Conosciuto anche come New Strategic Arms Reduction Treaty, il trattato prevede la riduzione a 1.500 unità delle testate nucleari schierate dalle parti, un limite di 700 vettori nucleari trae missili balistici intercontinentali, missili balistici lanciati da sottomarini e bombardieri pesanti. 

Il Leitmotiv del Tnp

Disarmo, non proliferazione e uso pacifico del nucleare.
Sono questi i tre principi su cui si fonda il trattato internazionale sulle armi nucleari conosciuto come Tnp - trattato di non proliferazione nucleare. Il trattato fu sottoscritto da Stati Uniti, Regno Unito e Unione Sovietica il 1° luglio 1968 ed entrò in vigore il 5 marzo 1970.
Francia e Cina (che possiedono armi nucleari) vi aderirono nel 1992 mentre la Corea del Nord lo sottoscrisse nel 1985 ma, sospettata di costruire ordigni atomici e rifiutando ispezioni, si ritirò definitivamente dal trattato nel 2003.

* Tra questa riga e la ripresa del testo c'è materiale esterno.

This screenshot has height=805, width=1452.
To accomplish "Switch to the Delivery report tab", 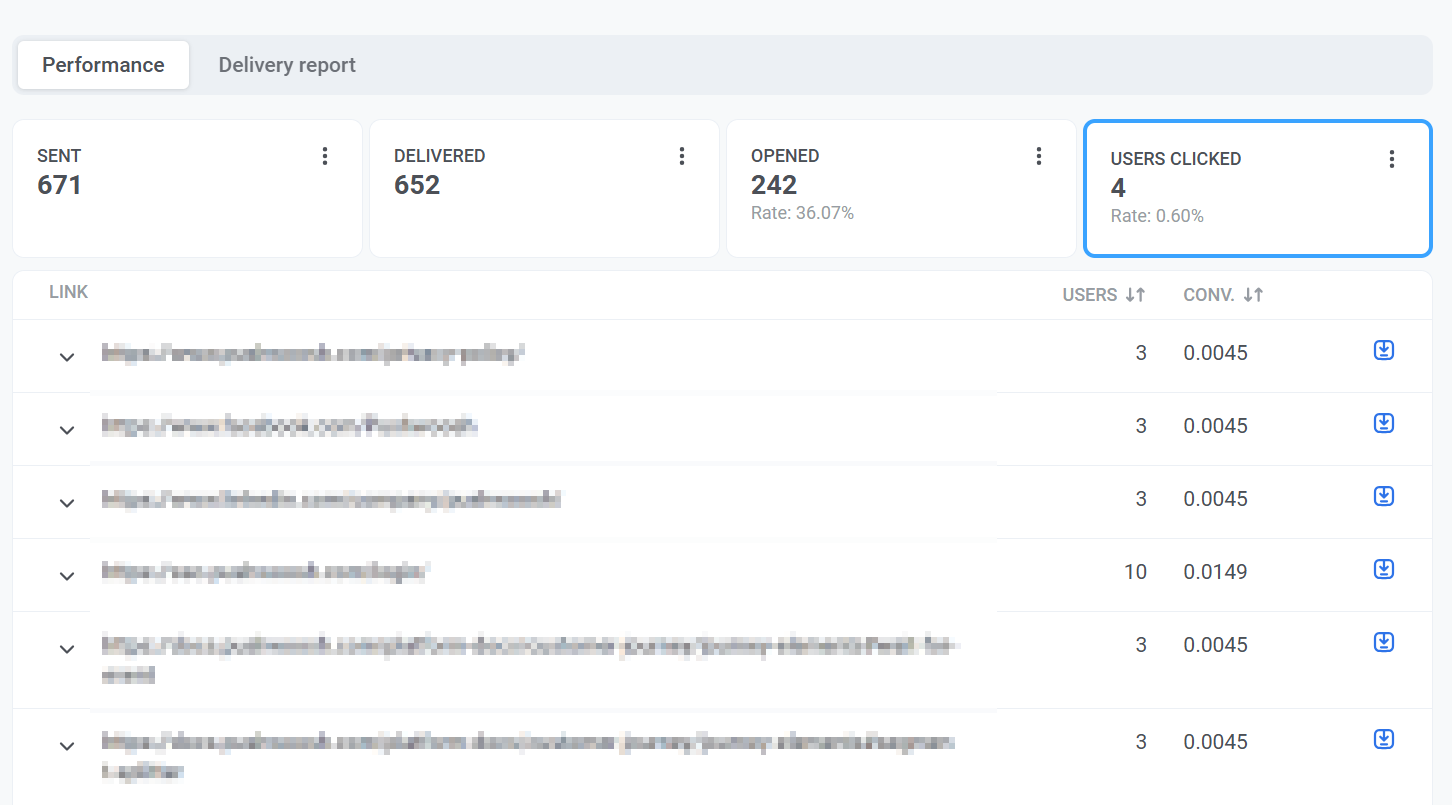I will 287,65.
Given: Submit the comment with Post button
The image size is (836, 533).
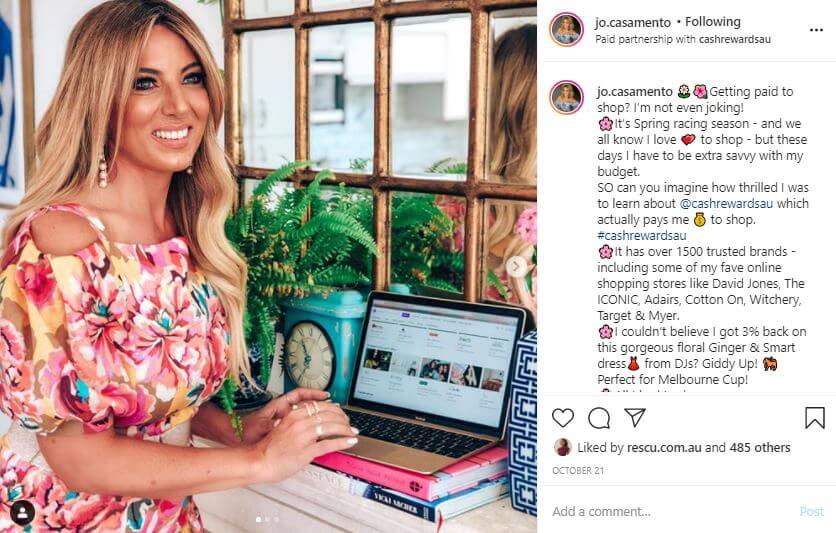Looking at the screenshot, I should tap(811, 512).
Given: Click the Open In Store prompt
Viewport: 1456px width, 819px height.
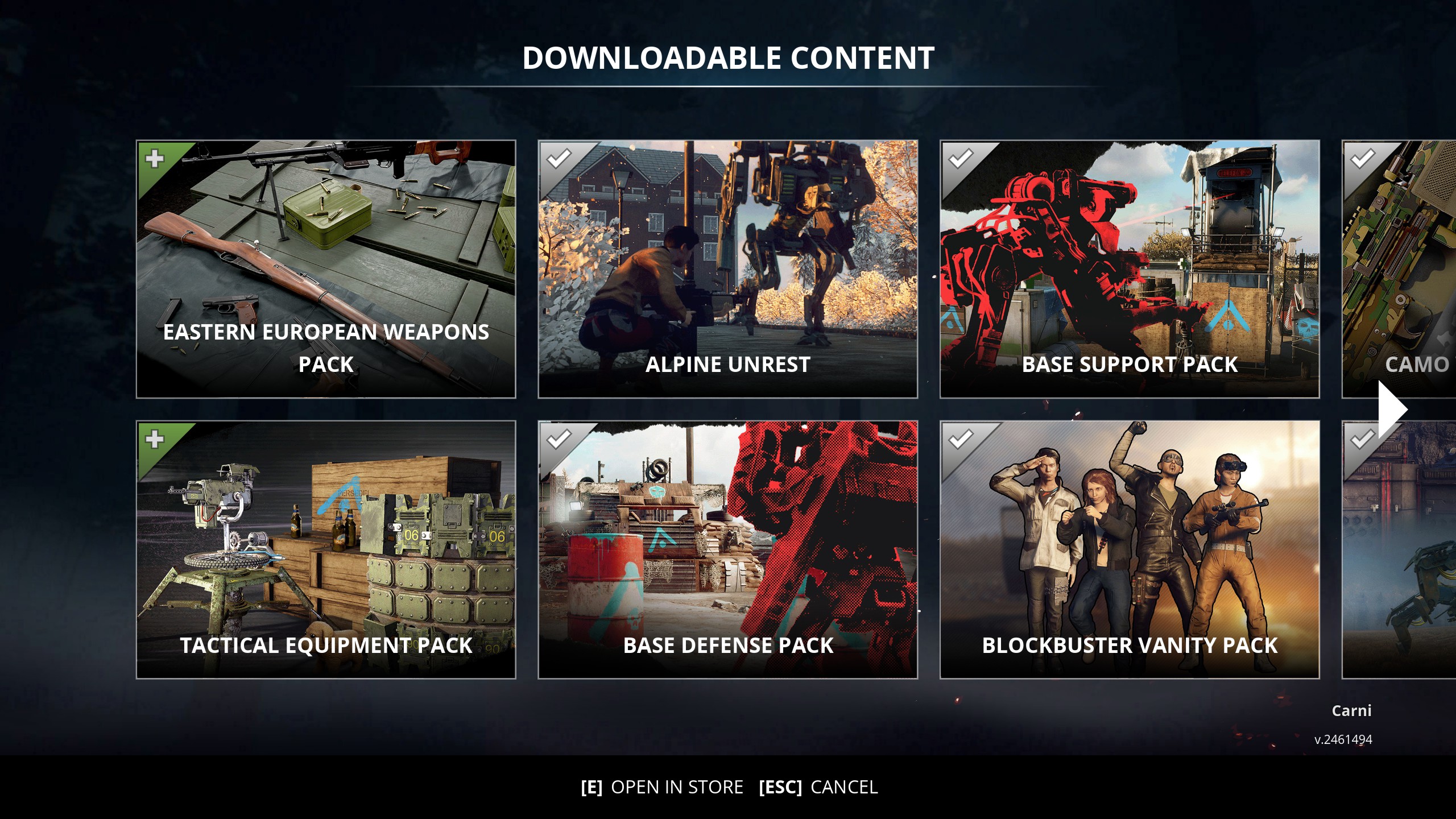Looking at the screenshot, I should click(662, 787).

Il Sudafrica, costruì prima sei testate nucleari che ha dichiarato di aver smantellato, aderendo poi al trattato nel 1991. Attualmente sono 191 gli Stati firmatari. Il trattato, composto da 11 articoli, proibisce agli Stati firmatari «non-nucleari» di procurarsi tali armamenti e agli Stati «nucleari» di trasferire a chicchessia armi nucleari o altri congegni nucleari esplosivi. Inoltre, il trasferimento di tecnologie nucleari per scopi pacifici (ad esempio per la produzione elettrica) deve avvenire sotto il controllo della Aiea (Agenzia internazionale per l'energia atomica).